Investidor da SpaceX e maior banco dos EUA: os parceiros do novo plano comercial da Fifa
O plano da Fifa de vender ações de uma nova empresa criada para administrar as competições da entidade já tem atores mobilizados para que o retorno financeiro esperado por Gianni Infantino seja concretizado. A base da concepção da Fifa Forward Enterprise (FFE) é formada por grupos americanos, das consultorias ao investidor já encaminhado até o momento.
Ainda restam algumas burocracias para a formalização, mas holding de capital permanente Thrive Eternal tem um acordo para liderar o grupo de acionistas minoritários da FFE. A Thrive tem cerca de 10% das ações do San Francisco Giants, tradicional equipe americana de beisebol, e pertence ao bilionário Joshua Kushner, irmão de Jared Kushner, por sua vez genro de Donald Trump.
Embora possua essa conexão com Trump, grande aliado de Infantino, Josh mantém algum distanciamento do presidente americano, afinal é conhecido por um longo histórico de apoio a candidatos democratas.

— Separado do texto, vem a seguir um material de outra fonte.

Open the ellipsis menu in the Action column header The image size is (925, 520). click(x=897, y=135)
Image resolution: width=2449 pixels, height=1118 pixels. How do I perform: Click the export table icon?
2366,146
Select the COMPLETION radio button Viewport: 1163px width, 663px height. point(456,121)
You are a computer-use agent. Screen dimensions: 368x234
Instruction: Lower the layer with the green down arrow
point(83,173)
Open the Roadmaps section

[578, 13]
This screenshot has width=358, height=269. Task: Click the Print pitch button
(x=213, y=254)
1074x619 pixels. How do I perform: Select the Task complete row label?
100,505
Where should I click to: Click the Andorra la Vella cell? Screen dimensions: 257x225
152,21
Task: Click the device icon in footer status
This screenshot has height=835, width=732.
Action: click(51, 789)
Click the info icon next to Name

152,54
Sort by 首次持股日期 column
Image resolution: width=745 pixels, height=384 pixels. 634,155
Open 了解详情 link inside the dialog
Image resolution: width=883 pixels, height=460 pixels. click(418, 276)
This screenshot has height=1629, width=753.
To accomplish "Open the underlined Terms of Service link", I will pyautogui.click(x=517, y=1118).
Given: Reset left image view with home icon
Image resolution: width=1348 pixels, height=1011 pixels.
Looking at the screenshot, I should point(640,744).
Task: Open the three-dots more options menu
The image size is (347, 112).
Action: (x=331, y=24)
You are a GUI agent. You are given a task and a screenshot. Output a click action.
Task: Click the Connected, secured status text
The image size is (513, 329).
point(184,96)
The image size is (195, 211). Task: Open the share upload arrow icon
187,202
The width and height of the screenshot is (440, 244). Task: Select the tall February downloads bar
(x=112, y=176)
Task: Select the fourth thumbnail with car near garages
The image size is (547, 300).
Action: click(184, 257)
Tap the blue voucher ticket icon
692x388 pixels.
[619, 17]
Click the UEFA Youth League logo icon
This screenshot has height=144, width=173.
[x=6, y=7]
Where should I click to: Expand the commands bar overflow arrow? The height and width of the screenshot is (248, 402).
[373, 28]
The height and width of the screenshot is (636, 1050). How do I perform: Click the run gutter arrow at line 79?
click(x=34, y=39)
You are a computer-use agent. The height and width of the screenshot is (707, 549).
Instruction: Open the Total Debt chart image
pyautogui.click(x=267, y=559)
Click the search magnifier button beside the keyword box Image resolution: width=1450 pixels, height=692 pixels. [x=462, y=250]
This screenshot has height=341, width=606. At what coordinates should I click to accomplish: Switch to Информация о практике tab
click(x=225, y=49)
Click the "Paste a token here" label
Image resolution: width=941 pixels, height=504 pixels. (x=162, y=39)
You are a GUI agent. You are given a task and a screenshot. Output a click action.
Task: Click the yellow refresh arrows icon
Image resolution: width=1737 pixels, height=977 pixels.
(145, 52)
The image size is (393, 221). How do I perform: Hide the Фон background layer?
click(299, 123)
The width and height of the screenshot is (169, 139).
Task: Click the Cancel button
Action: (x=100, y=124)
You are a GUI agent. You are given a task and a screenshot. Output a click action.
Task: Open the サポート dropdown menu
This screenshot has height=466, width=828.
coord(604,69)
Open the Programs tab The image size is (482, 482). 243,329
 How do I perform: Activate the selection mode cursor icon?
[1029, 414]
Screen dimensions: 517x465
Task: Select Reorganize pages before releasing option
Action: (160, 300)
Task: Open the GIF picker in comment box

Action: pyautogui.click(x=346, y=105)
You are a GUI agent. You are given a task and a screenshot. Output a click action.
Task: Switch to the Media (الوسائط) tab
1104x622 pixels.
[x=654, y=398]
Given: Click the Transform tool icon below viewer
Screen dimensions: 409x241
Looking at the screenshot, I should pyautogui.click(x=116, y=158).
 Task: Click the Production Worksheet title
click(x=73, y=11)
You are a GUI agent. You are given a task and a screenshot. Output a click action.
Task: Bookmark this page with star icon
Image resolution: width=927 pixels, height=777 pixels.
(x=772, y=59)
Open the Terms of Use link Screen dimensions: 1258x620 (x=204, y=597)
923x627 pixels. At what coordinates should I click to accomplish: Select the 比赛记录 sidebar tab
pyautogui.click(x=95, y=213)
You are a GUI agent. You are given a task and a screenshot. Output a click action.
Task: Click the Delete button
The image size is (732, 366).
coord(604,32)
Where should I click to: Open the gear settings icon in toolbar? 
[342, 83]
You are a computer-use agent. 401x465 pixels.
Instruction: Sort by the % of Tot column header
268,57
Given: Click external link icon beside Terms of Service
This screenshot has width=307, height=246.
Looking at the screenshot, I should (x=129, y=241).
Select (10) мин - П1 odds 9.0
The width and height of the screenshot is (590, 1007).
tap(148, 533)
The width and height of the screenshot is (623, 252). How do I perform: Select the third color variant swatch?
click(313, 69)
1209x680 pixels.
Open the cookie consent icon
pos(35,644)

O empresário de 41 anos foi um dos primeiros investidores da SpaceX, organização de tecnologia e transporte aeroespacial fundada por Elon Musk, e da OpenAI, empresa de inteligência artificial criadora do ChatGPT. Também levou investimentos da Thrive Capital ao Nubank e ao Spotify
A holding tem em seu quadro outro renomado executivo americano. Bob Iger, que foi CEO da Disney por 18 anos e deixou o cargo neste ano, assumiu recentemente um posto de conselheiro na Thrive.
EXECUTIVO ENVOLVIDO COM A FÓRMULA 1
Outro americano está envolvido na consolidação da FFE. Greg Maffei, ex-CEO da Liberty Media durante o período em que a empresa adquiriu e controlou a Fórmula 1, atuará como “consultor estratégico” na estruturação da empresa da Fifa. Depois de 19 anos na Liberty Media, Maffei fundou a BANN Ventures, sua própria empresa de investimentos focada em esportes, mídia e entretenimento.
A entidade máxima do futebol mundial também contratou o J.P. Morgan, maior banco dos Estados Unidos, como principal consultor do projeto. A instituição trabalha em conjunto com a OpenEconomics, da Itália, única organização não americana envolvida na constituição da FFE até o momento. A empresa é especializada em avaliação de impacto, conformidade com financiamento público e modelagem econômico.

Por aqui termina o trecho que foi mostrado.